*** Opening of SUPPLIED RECORDS ***
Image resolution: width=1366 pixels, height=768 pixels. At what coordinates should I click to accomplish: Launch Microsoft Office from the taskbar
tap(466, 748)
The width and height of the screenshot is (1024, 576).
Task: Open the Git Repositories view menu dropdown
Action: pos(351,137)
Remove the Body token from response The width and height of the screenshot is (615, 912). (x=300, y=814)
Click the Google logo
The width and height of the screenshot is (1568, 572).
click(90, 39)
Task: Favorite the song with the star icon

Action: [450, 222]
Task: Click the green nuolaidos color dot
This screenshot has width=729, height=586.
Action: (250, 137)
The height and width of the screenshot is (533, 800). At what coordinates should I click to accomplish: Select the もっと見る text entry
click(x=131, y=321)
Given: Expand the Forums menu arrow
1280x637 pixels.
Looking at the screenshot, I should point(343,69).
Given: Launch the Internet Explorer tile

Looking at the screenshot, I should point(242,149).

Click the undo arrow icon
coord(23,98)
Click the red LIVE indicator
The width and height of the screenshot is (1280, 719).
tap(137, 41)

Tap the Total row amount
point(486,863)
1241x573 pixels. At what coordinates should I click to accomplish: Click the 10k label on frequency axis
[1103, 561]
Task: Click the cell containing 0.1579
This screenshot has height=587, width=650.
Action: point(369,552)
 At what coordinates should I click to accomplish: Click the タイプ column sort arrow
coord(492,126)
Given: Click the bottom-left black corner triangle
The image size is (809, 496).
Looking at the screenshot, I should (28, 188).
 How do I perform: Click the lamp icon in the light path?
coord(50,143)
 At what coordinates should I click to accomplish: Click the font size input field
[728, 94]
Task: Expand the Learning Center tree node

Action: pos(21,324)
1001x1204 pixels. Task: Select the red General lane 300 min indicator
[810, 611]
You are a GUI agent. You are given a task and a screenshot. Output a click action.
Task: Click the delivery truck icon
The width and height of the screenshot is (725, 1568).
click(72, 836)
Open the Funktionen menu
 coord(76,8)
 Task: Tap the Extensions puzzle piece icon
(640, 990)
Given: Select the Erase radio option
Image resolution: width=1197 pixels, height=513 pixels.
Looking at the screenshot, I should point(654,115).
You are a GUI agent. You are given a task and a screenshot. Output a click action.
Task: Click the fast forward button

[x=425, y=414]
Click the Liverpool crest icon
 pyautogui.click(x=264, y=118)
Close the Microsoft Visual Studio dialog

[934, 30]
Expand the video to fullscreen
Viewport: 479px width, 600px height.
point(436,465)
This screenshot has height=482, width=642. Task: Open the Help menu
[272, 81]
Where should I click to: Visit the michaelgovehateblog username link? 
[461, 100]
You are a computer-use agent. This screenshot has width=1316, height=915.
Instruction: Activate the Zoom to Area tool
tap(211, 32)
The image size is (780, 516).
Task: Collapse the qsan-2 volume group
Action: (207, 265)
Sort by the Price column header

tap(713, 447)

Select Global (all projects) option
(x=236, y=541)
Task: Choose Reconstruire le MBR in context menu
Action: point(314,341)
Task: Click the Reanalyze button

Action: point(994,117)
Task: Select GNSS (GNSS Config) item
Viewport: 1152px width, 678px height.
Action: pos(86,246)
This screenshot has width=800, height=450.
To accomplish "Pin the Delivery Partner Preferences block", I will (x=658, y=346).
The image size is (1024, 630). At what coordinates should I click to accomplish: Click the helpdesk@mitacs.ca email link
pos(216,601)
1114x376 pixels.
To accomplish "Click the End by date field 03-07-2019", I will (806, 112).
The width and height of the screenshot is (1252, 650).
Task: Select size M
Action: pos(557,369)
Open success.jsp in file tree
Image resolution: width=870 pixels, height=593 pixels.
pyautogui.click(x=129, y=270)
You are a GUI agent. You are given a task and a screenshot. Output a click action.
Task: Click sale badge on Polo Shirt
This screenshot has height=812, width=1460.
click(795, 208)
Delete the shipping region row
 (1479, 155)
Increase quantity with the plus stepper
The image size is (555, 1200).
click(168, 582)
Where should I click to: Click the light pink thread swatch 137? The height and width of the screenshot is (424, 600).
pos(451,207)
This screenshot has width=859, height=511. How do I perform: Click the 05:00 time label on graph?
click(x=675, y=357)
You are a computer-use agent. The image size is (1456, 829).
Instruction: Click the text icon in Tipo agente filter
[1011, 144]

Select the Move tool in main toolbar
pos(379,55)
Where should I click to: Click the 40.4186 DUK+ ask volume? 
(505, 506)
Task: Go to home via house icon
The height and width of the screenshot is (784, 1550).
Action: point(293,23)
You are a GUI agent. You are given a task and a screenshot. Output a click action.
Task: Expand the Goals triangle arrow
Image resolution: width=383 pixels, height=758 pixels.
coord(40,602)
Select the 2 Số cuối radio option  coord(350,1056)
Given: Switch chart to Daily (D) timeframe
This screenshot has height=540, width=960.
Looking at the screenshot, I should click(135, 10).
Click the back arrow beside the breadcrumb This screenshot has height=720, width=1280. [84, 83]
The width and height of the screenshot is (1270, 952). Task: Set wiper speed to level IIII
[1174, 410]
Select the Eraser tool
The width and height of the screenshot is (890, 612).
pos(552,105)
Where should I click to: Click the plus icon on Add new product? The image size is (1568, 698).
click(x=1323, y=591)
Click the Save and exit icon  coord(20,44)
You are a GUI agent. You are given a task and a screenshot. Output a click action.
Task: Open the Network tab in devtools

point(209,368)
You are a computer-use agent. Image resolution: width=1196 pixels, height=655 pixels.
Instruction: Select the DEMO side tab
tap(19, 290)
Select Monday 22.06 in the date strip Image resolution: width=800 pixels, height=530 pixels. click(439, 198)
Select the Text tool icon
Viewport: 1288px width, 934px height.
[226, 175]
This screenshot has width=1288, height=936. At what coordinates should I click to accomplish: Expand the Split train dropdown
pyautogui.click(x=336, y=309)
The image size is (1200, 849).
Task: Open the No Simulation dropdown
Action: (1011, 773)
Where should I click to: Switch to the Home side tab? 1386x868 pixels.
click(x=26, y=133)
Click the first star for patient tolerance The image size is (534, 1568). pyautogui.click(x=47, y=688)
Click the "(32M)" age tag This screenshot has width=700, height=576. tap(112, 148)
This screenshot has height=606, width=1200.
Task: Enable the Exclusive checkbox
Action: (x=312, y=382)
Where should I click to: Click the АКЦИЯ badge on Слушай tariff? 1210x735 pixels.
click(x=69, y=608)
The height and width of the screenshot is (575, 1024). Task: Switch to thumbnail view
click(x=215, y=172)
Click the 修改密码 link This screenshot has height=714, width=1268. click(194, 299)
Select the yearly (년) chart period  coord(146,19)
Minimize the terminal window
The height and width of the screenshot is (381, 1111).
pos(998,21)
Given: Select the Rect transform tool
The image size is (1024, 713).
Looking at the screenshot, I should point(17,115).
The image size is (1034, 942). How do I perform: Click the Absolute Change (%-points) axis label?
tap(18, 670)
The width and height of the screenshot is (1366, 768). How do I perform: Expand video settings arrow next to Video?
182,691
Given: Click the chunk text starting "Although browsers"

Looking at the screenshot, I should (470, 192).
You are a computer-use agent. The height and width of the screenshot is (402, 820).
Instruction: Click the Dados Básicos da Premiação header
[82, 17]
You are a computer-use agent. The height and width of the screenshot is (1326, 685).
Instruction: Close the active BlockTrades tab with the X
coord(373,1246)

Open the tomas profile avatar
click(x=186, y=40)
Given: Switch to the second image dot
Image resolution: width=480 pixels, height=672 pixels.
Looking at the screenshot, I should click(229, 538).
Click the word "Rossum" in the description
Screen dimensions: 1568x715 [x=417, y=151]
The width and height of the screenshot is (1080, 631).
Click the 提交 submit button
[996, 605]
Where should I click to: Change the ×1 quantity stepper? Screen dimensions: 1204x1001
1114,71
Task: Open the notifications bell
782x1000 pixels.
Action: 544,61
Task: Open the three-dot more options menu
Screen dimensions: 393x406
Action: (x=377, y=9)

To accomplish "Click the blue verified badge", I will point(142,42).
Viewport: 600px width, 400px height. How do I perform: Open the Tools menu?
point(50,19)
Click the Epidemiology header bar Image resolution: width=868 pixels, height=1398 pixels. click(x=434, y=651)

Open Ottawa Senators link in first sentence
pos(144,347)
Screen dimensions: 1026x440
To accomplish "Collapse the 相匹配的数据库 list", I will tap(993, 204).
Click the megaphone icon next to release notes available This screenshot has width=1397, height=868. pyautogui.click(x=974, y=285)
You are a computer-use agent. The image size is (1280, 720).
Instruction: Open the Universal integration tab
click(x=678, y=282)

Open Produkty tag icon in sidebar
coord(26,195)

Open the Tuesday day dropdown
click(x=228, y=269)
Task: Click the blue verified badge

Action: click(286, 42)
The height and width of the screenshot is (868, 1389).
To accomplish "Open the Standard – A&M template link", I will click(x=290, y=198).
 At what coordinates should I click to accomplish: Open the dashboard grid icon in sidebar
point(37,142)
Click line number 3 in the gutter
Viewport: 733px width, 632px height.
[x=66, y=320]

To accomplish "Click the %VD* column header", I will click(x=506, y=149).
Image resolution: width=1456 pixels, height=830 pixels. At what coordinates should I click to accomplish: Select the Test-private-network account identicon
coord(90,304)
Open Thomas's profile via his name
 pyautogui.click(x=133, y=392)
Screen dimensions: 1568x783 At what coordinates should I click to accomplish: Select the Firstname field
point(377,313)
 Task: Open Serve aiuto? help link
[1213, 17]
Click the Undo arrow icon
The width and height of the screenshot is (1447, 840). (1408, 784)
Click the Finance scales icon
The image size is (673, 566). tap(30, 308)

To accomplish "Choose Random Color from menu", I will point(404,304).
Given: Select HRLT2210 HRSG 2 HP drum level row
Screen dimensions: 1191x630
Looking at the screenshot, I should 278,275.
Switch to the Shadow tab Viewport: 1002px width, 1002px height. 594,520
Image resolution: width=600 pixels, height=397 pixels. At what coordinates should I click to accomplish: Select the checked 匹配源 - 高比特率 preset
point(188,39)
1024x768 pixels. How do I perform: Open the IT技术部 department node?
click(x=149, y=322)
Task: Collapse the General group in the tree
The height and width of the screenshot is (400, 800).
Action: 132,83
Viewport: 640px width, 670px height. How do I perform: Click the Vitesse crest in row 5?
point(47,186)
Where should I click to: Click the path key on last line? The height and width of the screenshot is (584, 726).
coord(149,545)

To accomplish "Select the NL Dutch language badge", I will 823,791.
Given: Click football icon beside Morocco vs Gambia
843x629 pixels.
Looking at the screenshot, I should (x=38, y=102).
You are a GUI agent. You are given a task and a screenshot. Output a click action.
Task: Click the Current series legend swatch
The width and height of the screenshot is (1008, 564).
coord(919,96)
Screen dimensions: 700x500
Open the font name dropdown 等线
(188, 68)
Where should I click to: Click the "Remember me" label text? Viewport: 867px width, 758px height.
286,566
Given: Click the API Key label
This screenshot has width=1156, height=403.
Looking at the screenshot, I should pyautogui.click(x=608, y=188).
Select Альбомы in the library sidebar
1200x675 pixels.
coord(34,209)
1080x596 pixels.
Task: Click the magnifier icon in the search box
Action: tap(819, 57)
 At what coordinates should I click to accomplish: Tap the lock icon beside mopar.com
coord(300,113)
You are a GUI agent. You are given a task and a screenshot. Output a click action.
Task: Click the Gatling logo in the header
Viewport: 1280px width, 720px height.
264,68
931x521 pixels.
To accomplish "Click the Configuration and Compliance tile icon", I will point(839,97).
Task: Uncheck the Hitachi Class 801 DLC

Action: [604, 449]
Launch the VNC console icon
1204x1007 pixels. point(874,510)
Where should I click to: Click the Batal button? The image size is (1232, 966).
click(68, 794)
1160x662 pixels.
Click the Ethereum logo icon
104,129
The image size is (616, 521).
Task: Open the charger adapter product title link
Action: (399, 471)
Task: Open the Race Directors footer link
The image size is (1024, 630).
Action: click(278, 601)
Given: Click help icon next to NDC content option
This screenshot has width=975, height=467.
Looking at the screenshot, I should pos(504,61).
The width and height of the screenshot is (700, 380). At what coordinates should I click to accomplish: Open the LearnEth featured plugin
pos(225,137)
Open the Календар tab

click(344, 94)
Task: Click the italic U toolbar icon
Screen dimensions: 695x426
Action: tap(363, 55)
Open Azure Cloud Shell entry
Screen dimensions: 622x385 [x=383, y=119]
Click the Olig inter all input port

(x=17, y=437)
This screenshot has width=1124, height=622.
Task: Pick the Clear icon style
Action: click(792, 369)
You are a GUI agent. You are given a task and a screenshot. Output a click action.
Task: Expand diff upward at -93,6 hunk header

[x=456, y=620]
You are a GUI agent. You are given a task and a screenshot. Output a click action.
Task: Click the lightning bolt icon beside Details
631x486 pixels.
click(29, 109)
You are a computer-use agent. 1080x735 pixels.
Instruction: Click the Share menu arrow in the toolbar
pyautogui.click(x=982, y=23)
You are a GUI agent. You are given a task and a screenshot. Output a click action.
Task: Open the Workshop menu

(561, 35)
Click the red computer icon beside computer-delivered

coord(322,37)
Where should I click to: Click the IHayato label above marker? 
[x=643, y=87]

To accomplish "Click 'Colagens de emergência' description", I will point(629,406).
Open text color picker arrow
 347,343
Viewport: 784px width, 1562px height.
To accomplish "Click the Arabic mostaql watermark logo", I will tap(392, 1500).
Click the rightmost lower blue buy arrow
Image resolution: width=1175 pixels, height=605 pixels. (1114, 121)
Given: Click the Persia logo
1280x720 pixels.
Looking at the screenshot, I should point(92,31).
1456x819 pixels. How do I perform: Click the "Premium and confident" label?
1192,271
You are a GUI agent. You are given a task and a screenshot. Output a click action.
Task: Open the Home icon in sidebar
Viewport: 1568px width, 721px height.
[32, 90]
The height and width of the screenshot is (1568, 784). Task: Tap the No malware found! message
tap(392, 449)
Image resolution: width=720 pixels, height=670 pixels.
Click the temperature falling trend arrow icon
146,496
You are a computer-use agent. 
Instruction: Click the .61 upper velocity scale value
*** Close of SUPPLIED RECORDS ***
**EXERCISE INSTRUCTIONS:**
Check each line above for "chart" and return the ones that have it.

**RESPONSE TO THE EXERCISE:**
Given: Switch chart to Daily (D) timeframe
Select the yearly (년) chart period  coord(146,19)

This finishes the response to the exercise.